Exercise prompt:
Output verbatim the lines beginning at the one that contains "Given: Like the comment with the heart icon" and ending at the last line of the material, inclusive of both.

Records for the exercise:

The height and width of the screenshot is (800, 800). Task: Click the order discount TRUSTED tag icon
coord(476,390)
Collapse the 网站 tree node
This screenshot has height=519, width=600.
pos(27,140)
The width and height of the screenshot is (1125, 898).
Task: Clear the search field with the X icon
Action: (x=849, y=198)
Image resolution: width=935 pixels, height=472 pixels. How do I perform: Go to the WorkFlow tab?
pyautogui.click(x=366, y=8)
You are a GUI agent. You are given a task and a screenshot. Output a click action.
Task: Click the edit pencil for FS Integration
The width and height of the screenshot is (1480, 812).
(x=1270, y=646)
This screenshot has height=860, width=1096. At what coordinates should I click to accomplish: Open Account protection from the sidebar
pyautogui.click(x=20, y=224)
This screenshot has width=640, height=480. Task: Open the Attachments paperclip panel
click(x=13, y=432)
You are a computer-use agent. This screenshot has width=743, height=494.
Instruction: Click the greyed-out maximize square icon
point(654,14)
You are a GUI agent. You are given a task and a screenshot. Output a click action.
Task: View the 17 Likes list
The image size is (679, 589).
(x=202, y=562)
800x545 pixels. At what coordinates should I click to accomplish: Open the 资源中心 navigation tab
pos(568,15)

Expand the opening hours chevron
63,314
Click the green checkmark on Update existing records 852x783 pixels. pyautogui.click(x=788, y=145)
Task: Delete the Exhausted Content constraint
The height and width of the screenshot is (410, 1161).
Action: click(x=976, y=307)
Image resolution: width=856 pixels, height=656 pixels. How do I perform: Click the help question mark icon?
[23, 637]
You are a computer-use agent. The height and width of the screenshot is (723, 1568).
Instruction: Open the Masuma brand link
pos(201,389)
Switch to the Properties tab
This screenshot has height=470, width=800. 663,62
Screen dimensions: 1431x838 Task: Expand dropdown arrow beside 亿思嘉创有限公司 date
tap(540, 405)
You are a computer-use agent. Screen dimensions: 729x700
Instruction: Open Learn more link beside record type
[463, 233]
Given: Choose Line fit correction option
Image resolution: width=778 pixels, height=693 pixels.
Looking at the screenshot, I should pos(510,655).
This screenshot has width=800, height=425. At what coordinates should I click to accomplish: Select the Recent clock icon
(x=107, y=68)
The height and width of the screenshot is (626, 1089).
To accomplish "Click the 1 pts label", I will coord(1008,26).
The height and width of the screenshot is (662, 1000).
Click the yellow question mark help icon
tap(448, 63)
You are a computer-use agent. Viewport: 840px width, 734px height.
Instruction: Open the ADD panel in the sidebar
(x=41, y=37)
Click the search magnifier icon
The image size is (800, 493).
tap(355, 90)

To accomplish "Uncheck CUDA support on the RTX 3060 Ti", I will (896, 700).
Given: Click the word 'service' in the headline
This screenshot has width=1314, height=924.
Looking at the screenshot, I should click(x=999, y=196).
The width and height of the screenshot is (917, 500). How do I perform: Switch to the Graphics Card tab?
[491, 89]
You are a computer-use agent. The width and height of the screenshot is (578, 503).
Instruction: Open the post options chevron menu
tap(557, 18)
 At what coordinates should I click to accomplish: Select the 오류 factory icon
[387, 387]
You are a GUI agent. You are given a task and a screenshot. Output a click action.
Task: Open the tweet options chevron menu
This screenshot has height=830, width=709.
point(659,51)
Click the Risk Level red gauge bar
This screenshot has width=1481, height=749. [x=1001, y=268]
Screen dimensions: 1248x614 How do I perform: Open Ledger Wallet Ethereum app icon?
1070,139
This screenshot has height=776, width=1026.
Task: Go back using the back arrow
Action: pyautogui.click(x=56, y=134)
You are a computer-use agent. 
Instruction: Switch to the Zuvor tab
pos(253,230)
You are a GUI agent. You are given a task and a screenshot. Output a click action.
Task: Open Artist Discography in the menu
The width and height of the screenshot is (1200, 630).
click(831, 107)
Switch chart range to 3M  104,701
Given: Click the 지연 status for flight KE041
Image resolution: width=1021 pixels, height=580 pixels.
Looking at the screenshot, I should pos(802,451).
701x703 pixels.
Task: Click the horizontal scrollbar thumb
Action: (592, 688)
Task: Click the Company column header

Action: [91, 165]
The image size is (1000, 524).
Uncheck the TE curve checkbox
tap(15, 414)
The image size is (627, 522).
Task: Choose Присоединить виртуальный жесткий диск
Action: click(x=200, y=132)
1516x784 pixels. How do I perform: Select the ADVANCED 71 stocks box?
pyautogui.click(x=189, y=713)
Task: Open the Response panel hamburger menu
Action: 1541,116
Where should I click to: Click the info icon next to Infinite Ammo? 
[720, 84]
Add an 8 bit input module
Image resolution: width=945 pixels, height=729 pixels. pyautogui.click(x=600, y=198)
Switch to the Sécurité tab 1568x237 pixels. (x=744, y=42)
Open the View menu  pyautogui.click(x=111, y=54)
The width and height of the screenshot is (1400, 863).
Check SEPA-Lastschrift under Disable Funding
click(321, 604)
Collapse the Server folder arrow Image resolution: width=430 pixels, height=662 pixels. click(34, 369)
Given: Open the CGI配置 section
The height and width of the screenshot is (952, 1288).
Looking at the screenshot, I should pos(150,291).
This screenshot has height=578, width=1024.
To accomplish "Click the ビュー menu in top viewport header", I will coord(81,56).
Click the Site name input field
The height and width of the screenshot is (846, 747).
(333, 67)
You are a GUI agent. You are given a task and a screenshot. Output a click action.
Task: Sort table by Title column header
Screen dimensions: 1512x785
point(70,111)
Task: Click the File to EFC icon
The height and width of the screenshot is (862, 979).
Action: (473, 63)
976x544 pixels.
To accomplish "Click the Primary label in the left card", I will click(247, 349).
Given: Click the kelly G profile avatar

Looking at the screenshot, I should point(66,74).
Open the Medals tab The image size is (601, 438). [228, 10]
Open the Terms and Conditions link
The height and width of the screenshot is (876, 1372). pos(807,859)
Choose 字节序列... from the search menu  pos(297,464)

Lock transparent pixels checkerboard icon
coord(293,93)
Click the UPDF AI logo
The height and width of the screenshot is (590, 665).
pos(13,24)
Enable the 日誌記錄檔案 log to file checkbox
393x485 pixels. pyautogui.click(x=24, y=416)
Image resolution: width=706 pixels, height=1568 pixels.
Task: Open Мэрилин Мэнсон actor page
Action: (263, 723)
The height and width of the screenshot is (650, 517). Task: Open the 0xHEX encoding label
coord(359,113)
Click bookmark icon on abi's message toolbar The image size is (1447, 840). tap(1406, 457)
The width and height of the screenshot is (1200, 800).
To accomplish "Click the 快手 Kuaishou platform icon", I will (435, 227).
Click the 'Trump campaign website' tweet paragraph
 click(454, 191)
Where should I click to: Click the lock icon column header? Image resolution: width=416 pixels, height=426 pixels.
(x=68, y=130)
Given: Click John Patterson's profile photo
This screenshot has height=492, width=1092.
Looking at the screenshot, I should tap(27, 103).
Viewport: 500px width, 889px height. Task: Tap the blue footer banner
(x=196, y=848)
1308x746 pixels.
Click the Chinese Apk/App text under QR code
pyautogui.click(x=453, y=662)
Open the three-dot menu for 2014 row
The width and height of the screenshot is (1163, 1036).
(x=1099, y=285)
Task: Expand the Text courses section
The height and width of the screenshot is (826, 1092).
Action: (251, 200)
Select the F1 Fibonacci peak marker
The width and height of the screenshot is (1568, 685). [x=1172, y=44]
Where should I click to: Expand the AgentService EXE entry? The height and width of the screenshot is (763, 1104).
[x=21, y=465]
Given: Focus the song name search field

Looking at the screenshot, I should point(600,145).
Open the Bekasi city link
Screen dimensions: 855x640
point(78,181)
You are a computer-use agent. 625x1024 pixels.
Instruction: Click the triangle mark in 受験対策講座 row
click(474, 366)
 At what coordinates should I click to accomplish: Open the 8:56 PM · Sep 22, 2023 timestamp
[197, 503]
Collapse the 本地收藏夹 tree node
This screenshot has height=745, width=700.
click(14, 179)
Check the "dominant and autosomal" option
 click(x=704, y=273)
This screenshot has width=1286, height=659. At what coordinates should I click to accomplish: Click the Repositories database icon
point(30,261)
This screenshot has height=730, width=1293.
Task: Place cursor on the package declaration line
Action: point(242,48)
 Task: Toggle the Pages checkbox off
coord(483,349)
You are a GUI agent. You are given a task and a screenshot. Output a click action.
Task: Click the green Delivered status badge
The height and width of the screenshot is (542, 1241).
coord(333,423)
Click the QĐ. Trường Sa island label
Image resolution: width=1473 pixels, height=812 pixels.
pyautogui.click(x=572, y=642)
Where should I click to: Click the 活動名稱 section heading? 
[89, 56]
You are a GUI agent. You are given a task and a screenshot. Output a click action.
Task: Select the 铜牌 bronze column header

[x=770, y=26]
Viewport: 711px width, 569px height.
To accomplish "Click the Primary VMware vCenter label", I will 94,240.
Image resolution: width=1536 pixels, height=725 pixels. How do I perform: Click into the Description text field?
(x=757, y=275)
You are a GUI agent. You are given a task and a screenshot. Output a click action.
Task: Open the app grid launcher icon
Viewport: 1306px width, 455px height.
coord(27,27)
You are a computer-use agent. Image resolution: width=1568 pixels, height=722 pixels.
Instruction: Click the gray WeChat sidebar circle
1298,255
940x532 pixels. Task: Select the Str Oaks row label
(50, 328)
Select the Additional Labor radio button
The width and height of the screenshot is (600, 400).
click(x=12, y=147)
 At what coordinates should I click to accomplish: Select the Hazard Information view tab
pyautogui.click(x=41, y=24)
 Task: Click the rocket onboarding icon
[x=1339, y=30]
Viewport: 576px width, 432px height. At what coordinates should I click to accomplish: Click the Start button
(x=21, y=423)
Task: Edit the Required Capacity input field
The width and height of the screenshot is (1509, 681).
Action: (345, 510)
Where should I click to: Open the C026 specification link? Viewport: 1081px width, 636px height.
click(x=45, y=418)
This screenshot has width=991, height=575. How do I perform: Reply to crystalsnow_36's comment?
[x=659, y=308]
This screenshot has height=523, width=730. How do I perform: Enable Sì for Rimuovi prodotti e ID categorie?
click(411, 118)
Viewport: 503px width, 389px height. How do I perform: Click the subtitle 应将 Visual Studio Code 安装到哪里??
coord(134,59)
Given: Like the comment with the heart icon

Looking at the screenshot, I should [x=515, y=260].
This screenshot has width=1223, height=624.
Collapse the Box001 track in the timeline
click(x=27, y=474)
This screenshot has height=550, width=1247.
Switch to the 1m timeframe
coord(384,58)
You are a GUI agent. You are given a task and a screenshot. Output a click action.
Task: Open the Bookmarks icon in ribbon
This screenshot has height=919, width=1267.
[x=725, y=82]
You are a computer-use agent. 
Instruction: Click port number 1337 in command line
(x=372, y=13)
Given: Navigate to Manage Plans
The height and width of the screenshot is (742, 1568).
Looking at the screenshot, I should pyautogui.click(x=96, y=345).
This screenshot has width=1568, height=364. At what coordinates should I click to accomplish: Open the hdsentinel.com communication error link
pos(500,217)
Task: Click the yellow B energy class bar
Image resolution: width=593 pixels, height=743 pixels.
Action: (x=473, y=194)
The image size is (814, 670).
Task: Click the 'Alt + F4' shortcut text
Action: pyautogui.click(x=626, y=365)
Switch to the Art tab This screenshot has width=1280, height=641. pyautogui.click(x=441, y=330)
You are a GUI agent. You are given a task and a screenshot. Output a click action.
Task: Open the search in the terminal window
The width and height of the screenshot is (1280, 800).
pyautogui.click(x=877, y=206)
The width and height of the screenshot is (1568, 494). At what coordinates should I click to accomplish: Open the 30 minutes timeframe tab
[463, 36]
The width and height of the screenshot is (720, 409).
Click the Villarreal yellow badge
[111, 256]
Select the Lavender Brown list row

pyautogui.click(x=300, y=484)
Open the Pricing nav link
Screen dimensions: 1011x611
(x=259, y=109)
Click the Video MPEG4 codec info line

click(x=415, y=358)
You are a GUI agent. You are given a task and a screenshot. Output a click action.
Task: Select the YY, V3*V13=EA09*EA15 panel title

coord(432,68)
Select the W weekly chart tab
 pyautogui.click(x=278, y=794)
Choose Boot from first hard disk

Finished task:
Given: Like the comment with the heart icon

Looking at the screenshot, I should [x=515, y=260].
This screenshot has width=1223, height=624.
Collapse the Box001 track in the timeline
click(x=27, y=474)
This screenshot has height=550, width=1247.
Switch to the 1m timeframe
coord(384,58)
You are a GUI agent. You are given a task and a screenshot. Output a click action.
Task: Open the Bookmarks icon in ribbon
This screenshot has height=919, width=1267.
[x=725, y=82]
You are a computer-use agent. 
Instruction: Click port number 1337 in command line
(x=372, y=13)
Given: Navigate to Manage Plans
The height and width of the screenshot is (742, 1568).
Looking at the screenshot, I should pyautogui.click(x=96, y=345).
This screenshot has width=1568, height=364. At what coordinates should I click to accomplish: Open the hdsentinel.com communication error link
pos(500,217)
Task: Click the yellow B energy class bar
Image resolution: width=593 pixels, height=743 pixels.
Action: (x=473, y=194)
The image size is (814, 670).
Task: Click the 'Alt + F4' shortcut text
Action: pyautogui.click(x=626, y=365)
Switch to the Art tab This screenshot has width=1280, height=641. pyautogui.click(x=441, y=330)
You are a GUI agent. You are given a task and a screenshot. Output a click action.
Task: Open the search in the terminal window
The width and height of the screenshot is (1280, 800).
pyautogui.click(x=877, y=206)
The width and height of the screenshot is (1568, 494). At what coordinates should I click to accomplish: Open the 30 minutes timeframe tab
[463, 36]
The width and height of the screenshot is (720, 409).
Click the Villarreal yellow badge
[111, 256]
Select the Lavender Brown list row

pyautogui.click(x=300, y=484)
Open the Pricing nav link
Screen dimensions: 1011x611
(x=259, y=109)
Click the Video MPEG4 codec info line

click(x=415, y=358)
You are a GUI agent. You are given a task and a screenshot. Output a click action.
Task: Select the YY, V3*V13=EA09*EA15 panel title

coord(432,68)
Select the W weekly chart tab
 pyautogui.click(x=278, y=794)
Choose Boot from first hard disk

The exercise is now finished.